Home > Design Patterns > Streaming Source

Streaming Source (Buhler, Erl, Khattak)

How can high velocity data be imported reliably into a Big Data platform in realtime?

Streaming Source

Problem

Data originating as streams needs to be captured in realtime and on a continuous basis. However, utilizing batch ingress techniques introduces unacceptable latency.

Solution

A realtime data ingestion system is a setup that collects data from configured source(s) as it is produced and then coninuously forwards it to the configured destination(s).

Application

A publish-subscribe system based on a queuing system is implemented, capturing incoming stream of data as events and then forwarding these events to the subscriber(s).
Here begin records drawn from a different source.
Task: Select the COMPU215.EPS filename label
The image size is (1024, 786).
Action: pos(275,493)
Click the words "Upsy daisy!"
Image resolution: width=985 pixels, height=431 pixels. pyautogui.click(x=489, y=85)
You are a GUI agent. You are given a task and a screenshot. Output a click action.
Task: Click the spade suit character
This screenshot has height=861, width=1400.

An event data transfer engine mechanism is introduced within the Big Data platform. The event data transfer engine is configured to specify the data sources and the destination. Once configured, the event data transfer engine automatically ingests events as they are generated by the source. Once an event is ingested, it is published to the configured subscribers. A queue is generally used to store the events, providing fault-tolerance and scalability.
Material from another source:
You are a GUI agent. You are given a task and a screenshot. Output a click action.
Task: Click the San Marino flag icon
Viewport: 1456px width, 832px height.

This pattern is generally applied together with the Realtime Access Storage and High Velocity Realtime Processing patterns.

Streaming Source: Instead of collating the individual data events as a file, a system is implemented that captures the events as they are produced by the data source and forwarded to the Big Data platform for instant processing. Doing so enables realtime capture of data without incurring any delay.

Instead of collating the individual data events as a file, a system is implemented that captures the events as they are produced by the data source and forwarded to the Big Data platform for instant processing. Doing so enables realtime capture of data without incurring any delay.

  1. Individual readings transmitted by a smart meter every 30 seconds are captured by an event data transfer engine.
  2. Each event is imported into the Big Data platform as it gets captured by the event data transfer engine.
  3. Data is then analyzed to find insights.
  4. The whole process takes a very short time to execute.